◆ **SUPPLIED DATA**:
--------------------------------

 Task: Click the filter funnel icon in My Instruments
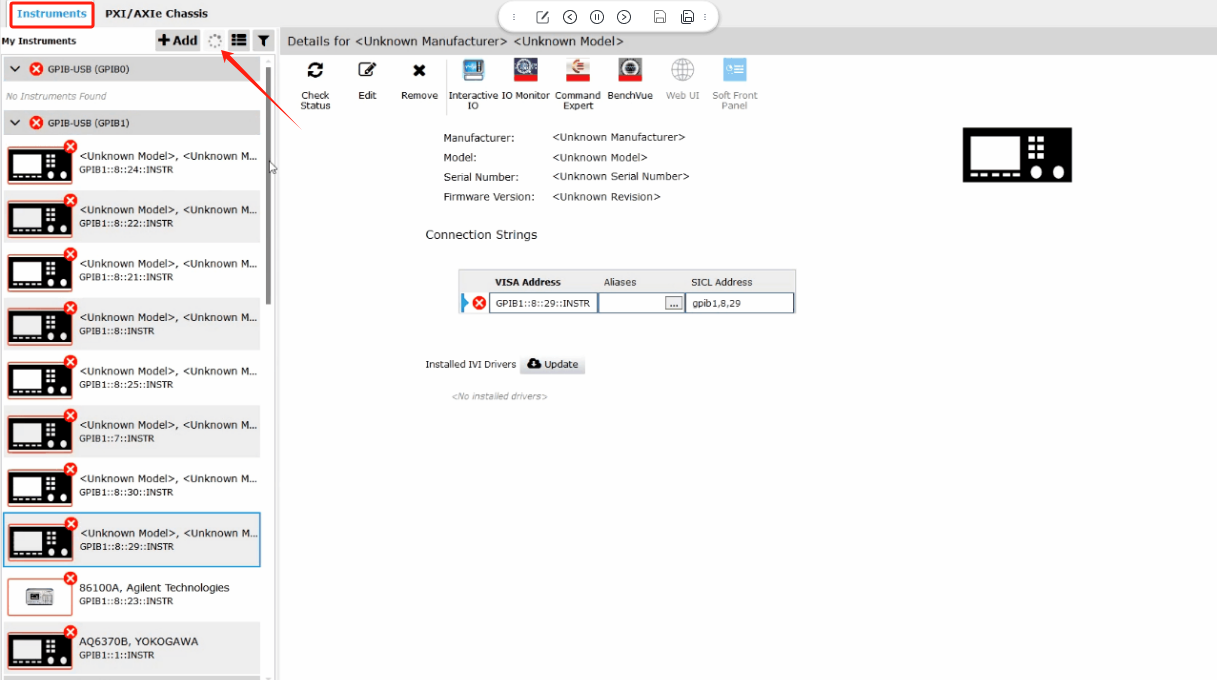tap(263, 41)
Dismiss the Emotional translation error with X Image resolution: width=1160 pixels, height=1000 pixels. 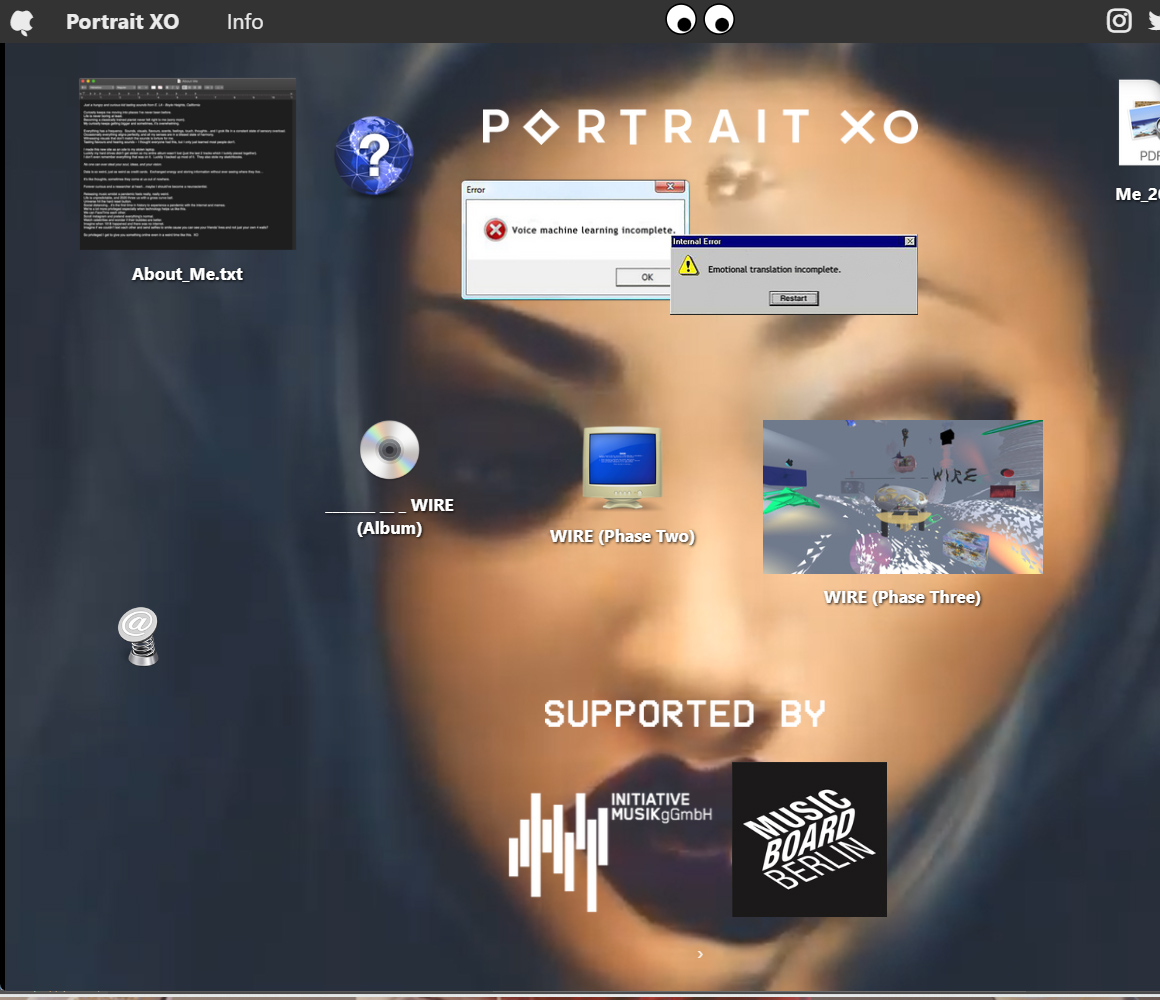click(909, 241)
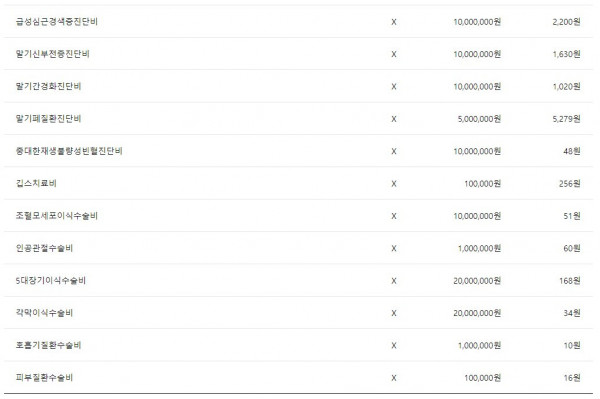Select the 168원 premium for 5대장기이식수술비
This screenshot has height=399, width=600.
click(x=569, y=281)
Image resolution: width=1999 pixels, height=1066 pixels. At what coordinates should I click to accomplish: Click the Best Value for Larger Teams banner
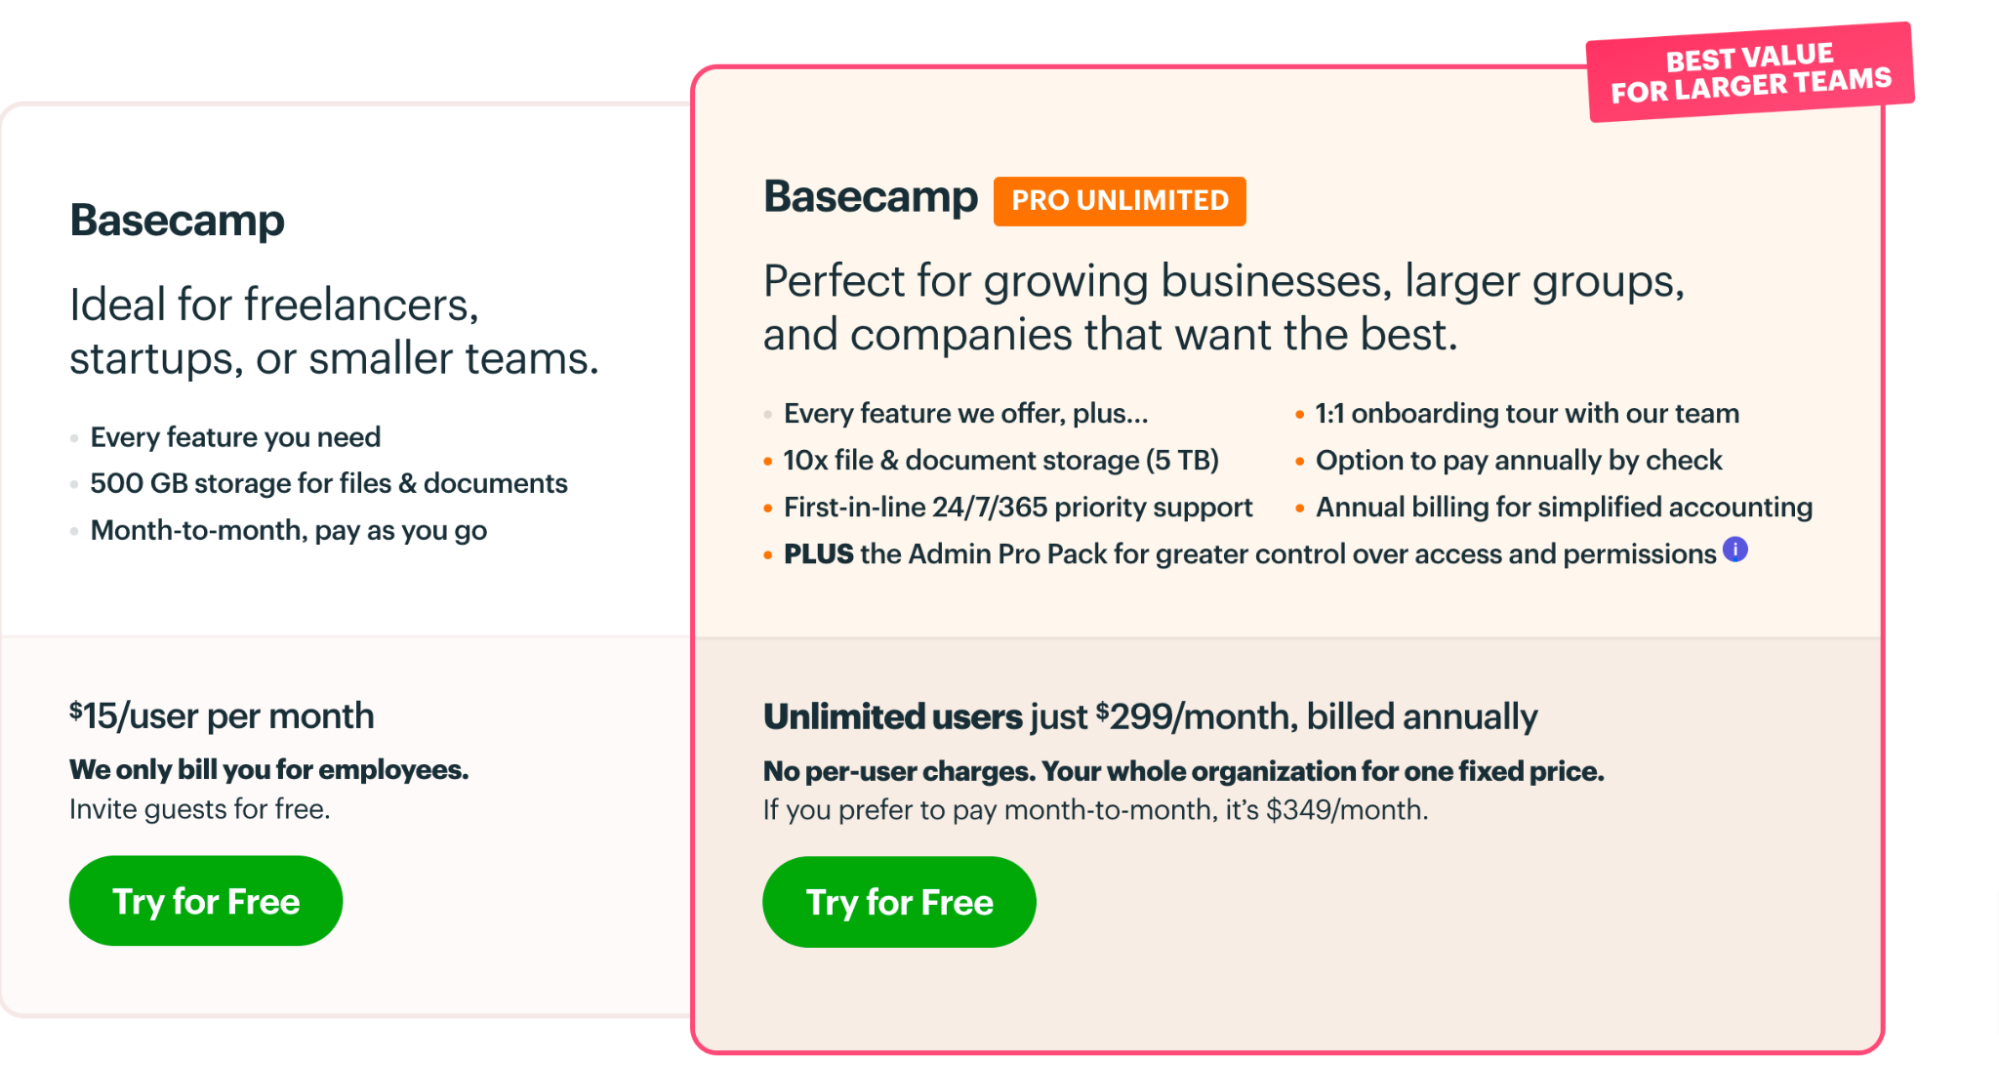[x=1749, y=72]
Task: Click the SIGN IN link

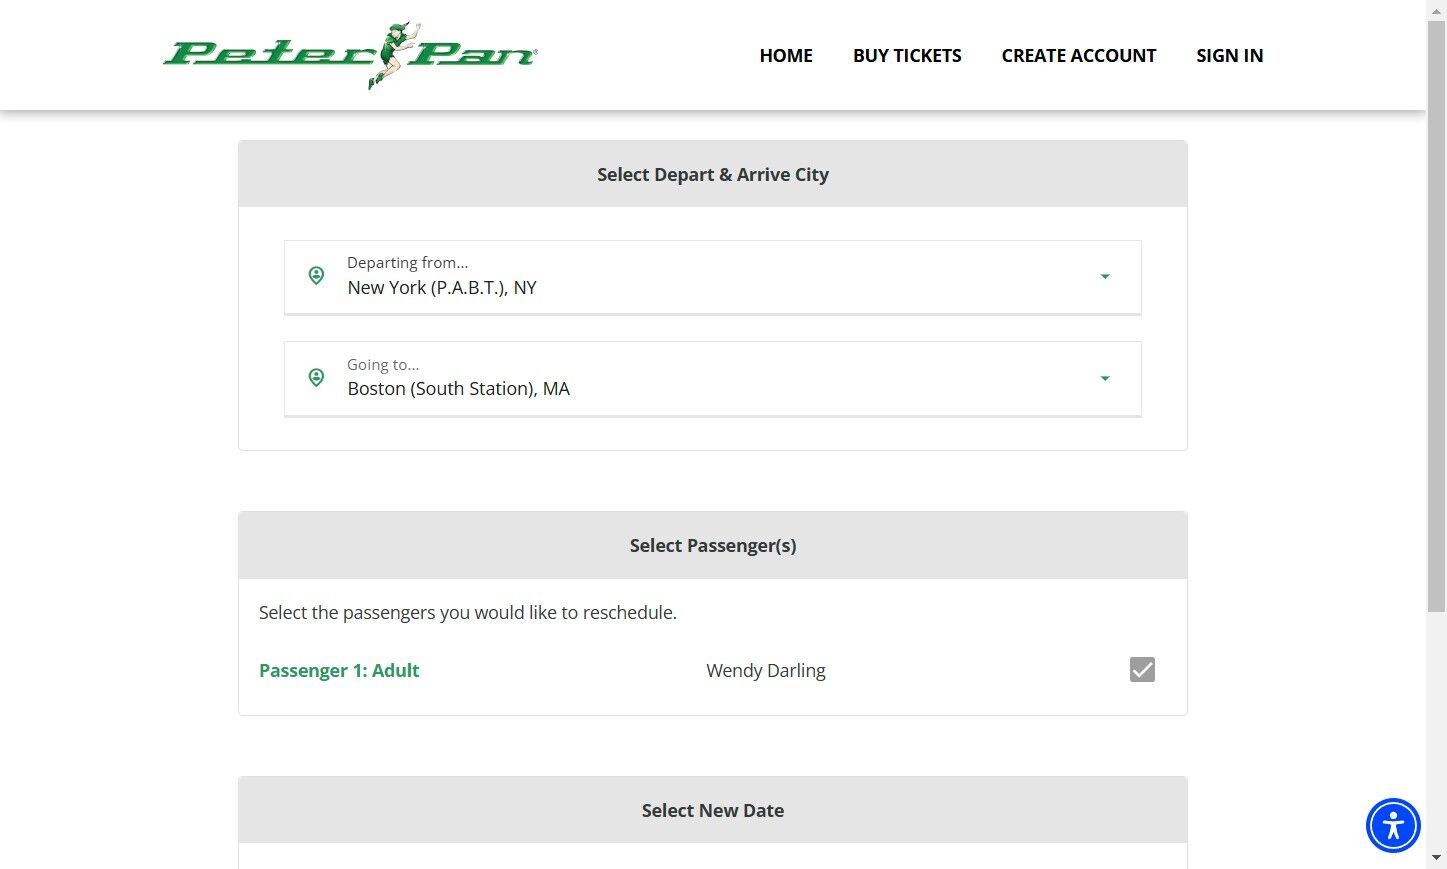Action: (x=1229, y=56)
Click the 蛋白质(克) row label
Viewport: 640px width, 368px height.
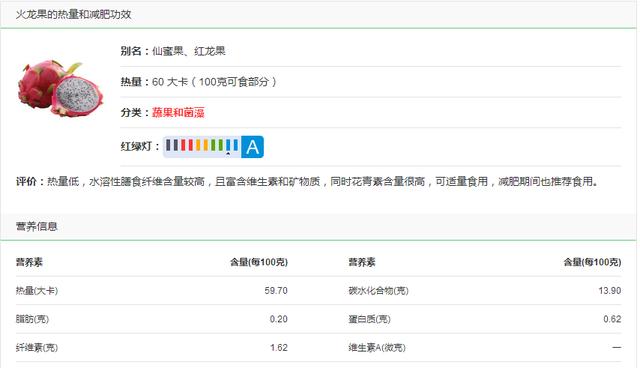point(369,319)
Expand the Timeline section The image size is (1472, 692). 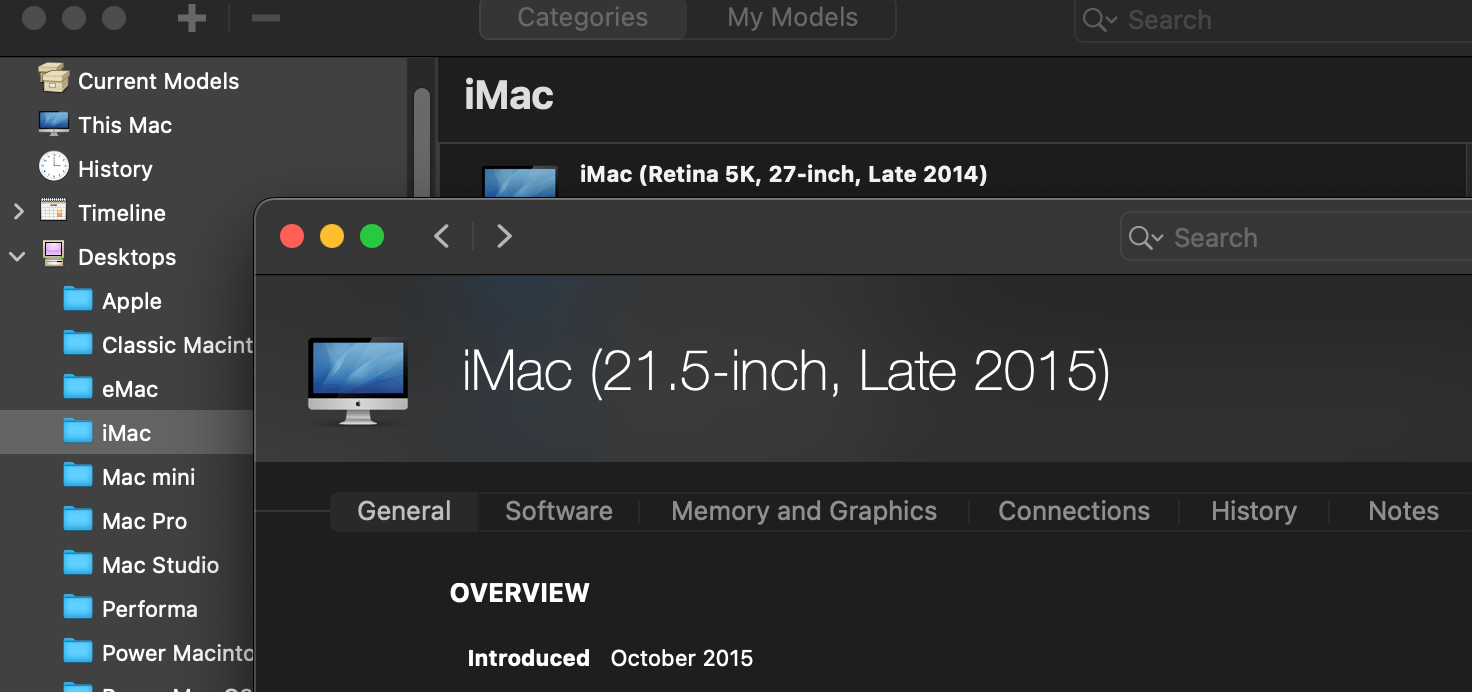[x=17, y=212]
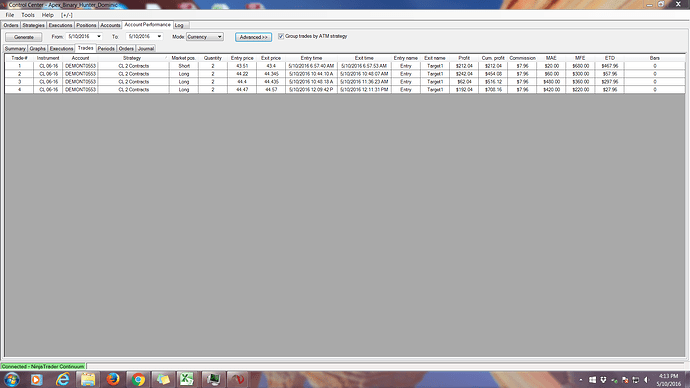Switch to the Executions sub-tab
The image size is (690, 388).
[61, 48]
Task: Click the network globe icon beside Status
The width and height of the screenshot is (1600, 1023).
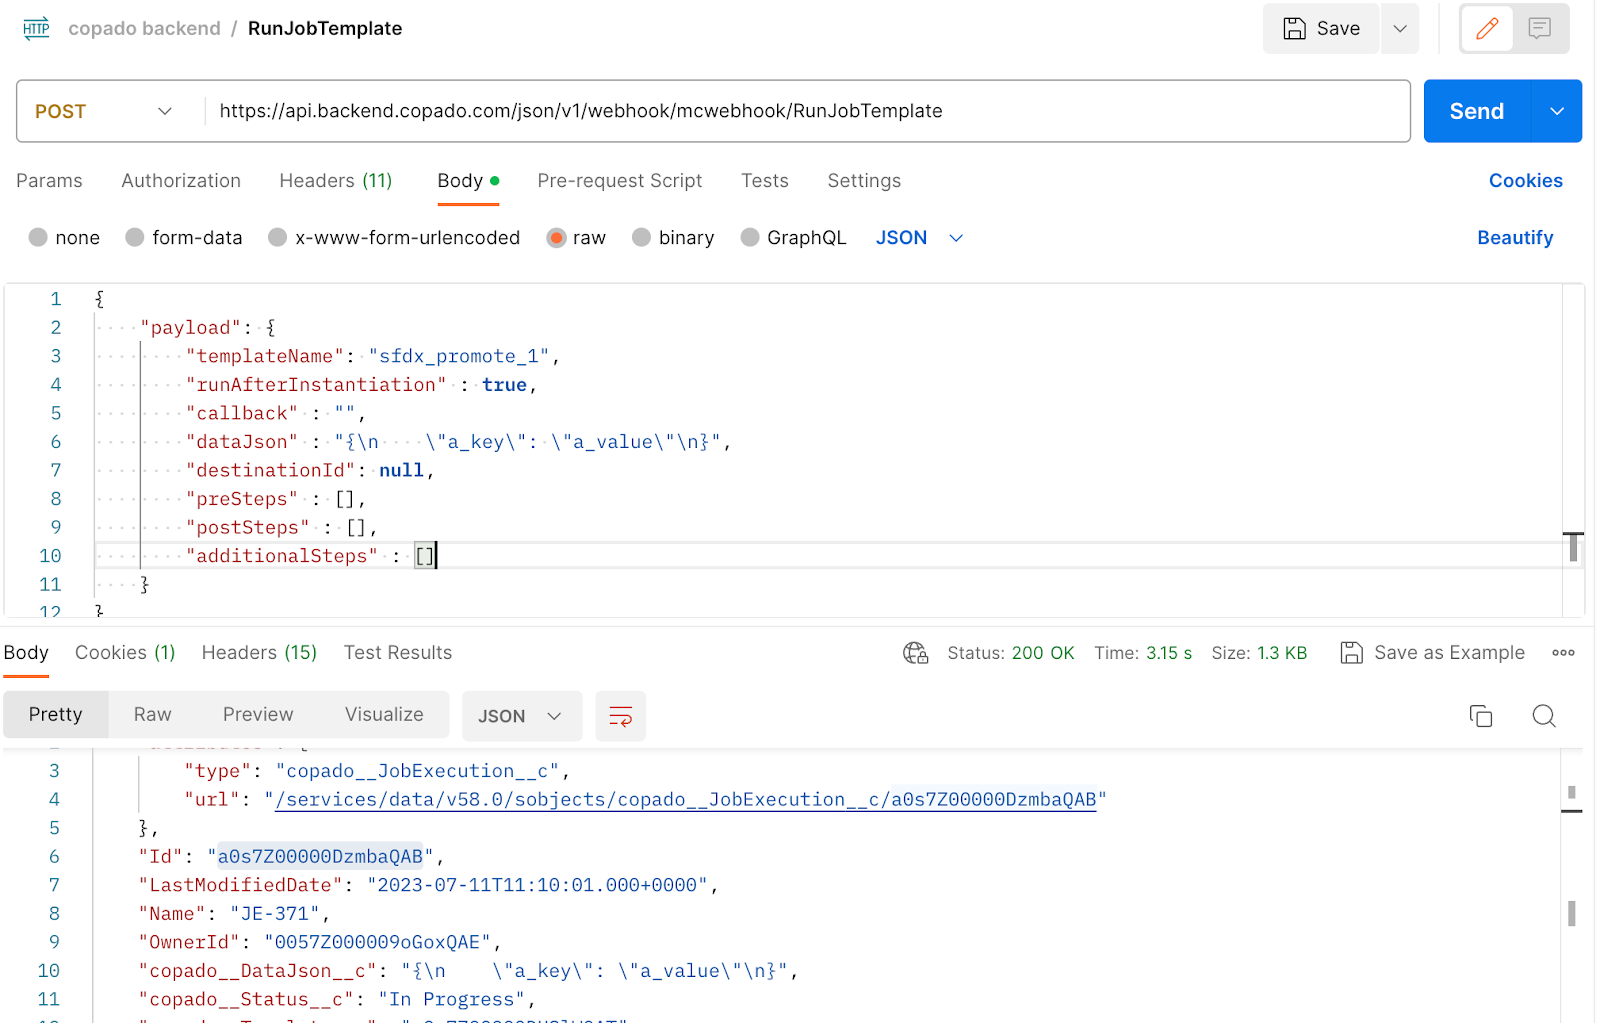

--------------------------------

◆ **TASK ITEM**:
From the line holding "Task: Click the network" through the last line of the material above, each line should be written out exactly, both included; omit the pictures.

◆ **FINISHED TASK**:
Task: Click the network globe icon beside Status
The width and height of the screenshot is (1600, 1023).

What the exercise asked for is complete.